Collected data entries
──────

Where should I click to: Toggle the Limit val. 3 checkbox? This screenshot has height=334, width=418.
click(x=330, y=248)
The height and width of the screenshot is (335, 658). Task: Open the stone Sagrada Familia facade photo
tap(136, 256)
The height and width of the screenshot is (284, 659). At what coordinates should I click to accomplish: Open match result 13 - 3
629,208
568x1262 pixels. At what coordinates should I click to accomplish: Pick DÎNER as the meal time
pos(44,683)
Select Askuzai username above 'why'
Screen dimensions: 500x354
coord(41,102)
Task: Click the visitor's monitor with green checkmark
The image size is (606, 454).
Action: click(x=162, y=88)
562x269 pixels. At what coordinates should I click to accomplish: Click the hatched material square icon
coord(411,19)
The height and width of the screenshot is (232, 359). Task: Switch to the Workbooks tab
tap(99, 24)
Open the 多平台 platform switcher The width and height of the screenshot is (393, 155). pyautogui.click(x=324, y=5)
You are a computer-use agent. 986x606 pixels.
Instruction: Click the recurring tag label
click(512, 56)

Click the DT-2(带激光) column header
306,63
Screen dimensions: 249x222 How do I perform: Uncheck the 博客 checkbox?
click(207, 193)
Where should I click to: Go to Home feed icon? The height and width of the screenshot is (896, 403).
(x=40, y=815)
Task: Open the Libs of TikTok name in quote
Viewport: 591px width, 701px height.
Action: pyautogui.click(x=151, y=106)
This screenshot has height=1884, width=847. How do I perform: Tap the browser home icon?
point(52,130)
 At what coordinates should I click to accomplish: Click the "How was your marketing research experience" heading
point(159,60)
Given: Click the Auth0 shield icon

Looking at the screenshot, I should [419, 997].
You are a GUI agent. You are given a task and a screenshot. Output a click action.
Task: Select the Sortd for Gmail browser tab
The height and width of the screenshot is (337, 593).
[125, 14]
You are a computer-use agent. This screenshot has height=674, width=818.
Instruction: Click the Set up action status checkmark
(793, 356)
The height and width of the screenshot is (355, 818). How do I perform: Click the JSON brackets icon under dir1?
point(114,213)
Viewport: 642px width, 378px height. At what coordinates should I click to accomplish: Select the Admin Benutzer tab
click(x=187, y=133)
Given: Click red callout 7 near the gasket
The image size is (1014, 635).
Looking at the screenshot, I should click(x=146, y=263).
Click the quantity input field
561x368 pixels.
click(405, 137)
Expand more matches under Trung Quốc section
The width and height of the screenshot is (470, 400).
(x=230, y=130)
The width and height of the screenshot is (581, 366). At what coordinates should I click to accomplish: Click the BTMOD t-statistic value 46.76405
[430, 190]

──────

How to complete this task: Note every line above where the string "computer" shows up, and copy those lines.

Response below:
You are a computer-use agent. 986x606 pixels.
You are a computer-use agent. This screenshot has height=674, width=818.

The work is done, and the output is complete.